* [BRIEF]
Scan the material and copy out each line where the word "checkbox" occurs.

====== MATERIALS PROVIDED

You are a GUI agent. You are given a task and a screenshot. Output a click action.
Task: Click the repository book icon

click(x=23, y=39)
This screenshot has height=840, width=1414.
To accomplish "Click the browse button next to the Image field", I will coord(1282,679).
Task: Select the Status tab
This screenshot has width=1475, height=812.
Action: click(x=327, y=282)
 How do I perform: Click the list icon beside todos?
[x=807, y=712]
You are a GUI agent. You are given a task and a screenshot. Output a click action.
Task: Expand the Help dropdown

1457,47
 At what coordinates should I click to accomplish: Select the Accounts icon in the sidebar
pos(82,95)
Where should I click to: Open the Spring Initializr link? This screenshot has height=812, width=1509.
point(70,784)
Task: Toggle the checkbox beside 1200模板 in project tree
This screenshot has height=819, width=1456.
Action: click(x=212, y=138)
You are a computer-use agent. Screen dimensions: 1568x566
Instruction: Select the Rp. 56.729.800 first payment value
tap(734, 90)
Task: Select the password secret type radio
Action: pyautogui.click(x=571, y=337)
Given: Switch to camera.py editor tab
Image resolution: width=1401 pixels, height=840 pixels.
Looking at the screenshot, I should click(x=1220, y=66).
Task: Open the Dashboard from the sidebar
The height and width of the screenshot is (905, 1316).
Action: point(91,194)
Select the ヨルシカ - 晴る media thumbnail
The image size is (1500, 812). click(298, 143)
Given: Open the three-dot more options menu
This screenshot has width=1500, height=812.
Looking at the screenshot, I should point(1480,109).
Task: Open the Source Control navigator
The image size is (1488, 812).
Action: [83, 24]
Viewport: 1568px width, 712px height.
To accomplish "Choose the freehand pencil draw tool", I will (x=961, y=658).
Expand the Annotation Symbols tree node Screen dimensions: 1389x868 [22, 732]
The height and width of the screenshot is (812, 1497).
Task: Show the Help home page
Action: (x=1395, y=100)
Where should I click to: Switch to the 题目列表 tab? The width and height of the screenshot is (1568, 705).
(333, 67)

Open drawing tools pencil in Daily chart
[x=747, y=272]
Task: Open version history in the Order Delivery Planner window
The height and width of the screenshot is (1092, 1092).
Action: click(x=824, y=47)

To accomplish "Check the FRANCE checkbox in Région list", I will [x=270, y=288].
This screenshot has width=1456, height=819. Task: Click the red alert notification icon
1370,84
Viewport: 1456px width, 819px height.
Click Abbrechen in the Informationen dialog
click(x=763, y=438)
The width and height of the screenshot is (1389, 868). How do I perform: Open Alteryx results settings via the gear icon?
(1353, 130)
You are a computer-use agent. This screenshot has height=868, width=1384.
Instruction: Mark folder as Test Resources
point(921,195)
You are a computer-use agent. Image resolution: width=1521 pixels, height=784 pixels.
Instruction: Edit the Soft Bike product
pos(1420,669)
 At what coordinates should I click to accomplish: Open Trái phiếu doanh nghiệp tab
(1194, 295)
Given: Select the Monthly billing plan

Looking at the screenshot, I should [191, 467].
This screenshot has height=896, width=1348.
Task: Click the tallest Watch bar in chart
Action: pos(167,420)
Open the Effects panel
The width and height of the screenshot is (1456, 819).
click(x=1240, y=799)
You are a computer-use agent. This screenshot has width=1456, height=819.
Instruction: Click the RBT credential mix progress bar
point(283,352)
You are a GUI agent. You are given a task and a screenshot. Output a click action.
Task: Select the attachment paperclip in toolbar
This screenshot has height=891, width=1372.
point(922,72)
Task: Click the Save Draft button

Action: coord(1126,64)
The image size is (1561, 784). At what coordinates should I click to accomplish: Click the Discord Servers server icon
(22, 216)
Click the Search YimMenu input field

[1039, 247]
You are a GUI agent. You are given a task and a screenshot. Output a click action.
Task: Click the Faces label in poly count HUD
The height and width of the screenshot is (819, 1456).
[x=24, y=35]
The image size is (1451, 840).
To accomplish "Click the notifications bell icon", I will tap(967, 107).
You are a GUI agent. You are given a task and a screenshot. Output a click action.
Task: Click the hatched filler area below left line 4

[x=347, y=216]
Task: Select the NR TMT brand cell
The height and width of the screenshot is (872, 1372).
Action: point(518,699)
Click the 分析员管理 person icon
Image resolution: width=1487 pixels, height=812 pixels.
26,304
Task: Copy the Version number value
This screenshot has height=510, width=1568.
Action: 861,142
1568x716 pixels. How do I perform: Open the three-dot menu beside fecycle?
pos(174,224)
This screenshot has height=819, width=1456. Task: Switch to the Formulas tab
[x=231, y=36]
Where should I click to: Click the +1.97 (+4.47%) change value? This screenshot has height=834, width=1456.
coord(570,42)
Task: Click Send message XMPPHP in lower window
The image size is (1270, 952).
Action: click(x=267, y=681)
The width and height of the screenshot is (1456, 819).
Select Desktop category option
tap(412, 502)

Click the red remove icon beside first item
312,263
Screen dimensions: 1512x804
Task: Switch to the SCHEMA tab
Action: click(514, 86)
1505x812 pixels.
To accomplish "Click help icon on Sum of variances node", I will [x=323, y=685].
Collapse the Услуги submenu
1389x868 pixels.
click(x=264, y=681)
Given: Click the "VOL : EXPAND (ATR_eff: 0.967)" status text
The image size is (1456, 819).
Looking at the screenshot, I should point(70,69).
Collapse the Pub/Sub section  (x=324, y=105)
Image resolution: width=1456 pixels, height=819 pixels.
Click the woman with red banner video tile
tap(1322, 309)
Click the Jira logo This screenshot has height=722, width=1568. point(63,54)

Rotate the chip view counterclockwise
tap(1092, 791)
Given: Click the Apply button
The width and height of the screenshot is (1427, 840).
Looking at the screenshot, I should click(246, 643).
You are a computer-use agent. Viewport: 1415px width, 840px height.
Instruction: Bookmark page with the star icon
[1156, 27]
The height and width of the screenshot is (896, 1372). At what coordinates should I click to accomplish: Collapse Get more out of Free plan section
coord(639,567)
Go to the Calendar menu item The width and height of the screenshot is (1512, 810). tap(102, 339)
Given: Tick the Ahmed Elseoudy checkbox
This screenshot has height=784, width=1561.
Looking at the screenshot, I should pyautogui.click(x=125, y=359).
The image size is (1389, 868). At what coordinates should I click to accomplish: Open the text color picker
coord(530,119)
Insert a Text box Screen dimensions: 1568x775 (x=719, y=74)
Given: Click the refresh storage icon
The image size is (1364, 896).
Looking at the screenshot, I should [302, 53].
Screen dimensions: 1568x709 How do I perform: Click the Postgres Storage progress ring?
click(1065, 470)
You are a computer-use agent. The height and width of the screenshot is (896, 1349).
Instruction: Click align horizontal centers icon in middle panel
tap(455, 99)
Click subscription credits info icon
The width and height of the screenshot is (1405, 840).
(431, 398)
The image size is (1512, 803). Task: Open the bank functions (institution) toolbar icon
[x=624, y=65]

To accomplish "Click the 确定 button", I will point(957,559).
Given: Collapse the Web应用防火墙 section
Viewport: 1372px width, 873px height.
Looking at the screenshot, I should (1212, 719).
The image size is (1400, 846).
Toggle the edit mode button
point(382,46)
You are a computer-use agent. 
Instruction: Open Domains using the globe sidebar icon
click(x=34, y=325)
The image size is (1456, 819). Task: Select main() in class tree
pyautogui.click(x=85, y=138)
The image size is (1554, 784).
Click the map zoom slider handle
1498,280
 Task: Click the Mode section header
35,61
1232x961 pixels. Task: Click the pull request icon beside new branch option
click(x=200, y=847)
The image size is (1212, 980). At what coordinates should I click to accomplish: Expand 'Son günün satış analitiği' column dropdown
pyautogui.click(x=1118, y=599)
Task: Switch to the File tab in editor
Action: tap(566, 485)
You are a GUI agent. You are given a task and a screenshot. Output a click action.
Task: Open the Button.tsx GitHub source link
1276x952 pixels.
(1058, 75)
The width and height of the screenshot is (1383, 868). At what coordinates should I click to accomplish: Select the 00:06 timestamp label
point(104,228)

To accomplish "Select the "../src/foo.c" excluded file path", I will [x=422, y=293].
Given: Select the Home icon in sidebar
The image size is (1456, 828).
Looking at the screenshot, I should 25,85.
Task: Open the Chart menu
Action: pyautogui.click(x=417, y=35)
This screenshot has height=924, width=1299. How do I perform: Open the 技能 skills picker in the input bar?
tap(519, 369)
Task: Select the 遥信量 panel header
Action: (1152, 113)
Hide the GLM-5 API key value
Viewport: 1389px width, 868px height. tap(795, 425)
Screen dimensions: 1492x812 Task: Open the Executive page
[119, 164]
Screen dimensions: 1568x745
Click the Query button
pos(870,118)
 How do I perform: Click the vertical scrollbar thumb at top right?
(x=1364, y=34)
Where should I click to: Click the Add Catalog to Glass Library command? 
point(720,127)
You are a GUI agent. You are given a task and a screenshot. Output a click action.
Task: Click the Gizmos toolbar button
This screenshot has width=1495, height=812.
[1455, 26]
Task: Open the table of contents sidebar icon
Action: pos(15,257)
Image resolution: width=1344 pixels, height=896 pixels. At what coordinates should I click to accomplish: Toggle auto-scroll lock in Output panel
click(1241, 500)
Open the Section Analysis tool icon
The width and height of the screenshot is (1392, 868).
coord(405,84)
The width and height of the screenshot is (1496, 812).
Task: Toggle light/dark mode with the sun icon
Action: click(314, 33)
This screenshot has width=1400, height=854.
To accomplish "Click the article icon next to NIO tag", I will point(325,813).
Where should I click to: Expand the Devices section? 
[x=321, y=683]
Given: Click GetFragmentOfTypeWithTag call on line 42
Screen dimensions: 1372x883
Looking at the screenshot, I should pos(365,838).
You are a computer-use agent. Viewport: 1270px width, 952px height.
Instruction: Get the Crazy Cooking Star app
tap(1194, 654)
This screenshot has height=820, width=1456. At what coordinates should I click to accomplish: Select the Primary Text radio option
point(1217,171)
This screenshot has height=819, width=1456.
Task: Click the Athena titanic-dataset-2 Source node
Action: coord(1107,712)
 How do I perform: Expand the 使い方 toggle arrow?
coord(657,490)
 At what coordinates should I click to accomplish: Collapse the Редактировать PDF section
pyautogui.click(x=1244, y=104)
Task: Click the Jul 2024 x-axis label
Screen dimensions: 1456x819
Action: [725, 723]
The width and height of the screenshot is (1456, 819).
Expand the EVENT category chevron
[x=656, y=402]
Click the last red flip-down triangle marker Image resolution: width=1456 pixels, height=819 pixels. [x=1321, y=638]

============

* [ANSWER TO THE EXERCISE]
Task: Toggle the checkbox beside 1200模板 in project tree
To accomplish "Check the FRANCE checkbox in Région list", I will [x=270, y=288].
Given: Tick the Ahmed Elseoudy checkbox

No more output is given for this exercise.